- **Exercise text**
━━━━━━━━

Personal information
- Full name: John Patrick Lyons
- Date of birth: 8 November 1956
- Place of birth: Buckley, Wales
- Date of death: 11 November 1982 (aged 26)
- Place of death: Layer de la Haye, England
- Position: Forward

Senior career*
- Years: Team / Apps / (Gls)
- 1974–1979: Wrexham / 86 / (23)
- 1979–1981: Millwall / 55 / (20)
- 1981–1982: Cambridge United / 21 / (6)
- 1981–1982: Colchester United / 33 / (9)
- Total:  / 195 / (58)

= John Lyons (footballer, born 1956) =

Welsh footballer

John Patrick Lyons (8 November 1956 – 11 November 1982) was a Welsh footballer who played as a forward in the Football League.

==Career==
Lyons was born in Buckley, Wales. He attended the Buckley County Primary School and Elfed High School. Whilst at the High School he represented Wales as an Under 15 basketball player. He began his football career with Wrexham as an apprentice and signed as a professional player in September 1975. He scored 23 goals in 86 appearances and helped the team to the Third Division title in the 1977–78 season. He joined Millwall in 1979, making 55 appearances and registering 20 league goals, many of which were from free-kicks just outside the penalty box, his speciality. He then signed for Cambridge United, where he appeared 21 times scoring 6 goals. He joined Colchester United for £25,000 and scored on his debut as Colchester defeated rivals Sheffield United 5–2 in front of the Match of the Day cameras. Lyons died by suicide at his home in Layer de la Haye on 11 November 1982 only hours after appearing for Colchester United at Layer Road.

━━━━━━━━

- **Data to examine**
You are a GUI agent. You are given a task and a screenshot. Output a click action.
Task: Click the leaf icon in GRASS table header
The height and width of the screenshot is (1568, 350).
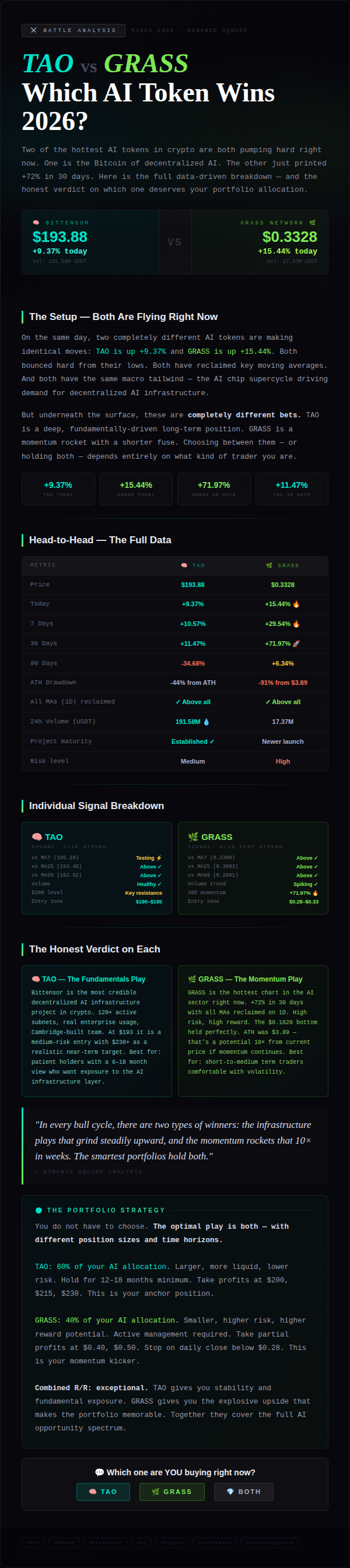269,565
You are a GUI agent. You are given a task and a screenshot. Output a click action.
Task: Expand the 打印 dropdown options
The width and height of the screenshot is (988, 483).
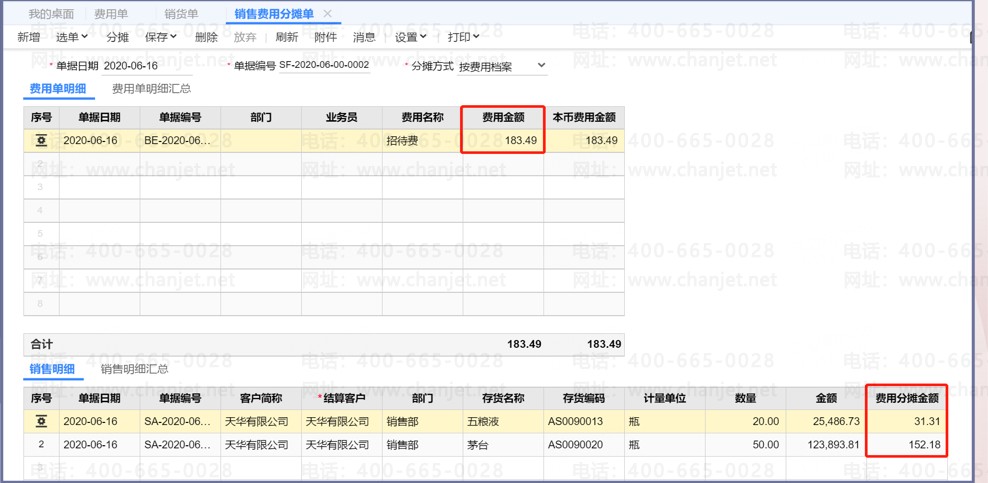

━━━━━━━━

- **Task objective**
Retype the stretch of the John Lyons text above from "Personal information" through "United / 21 / (6)", with no changes.

- **Result below**
Personal information
- Full name: John Patrick Lyons
- Date of birth: 8 November 1956
- Place of birth: Buckley, Wales
- Date of death: 11 November 1982 (aged 26)
- Place of death: Layer de la Haye, England
- Position: Forward

Senior career*
- Years: Team / Apps / (Gls)
- 1974–1979: Wrexham / 86 / (23)
- 1979–1981: Millwall / 55 / (20)
- 1981–1982: Cambridge United / 21 / (6)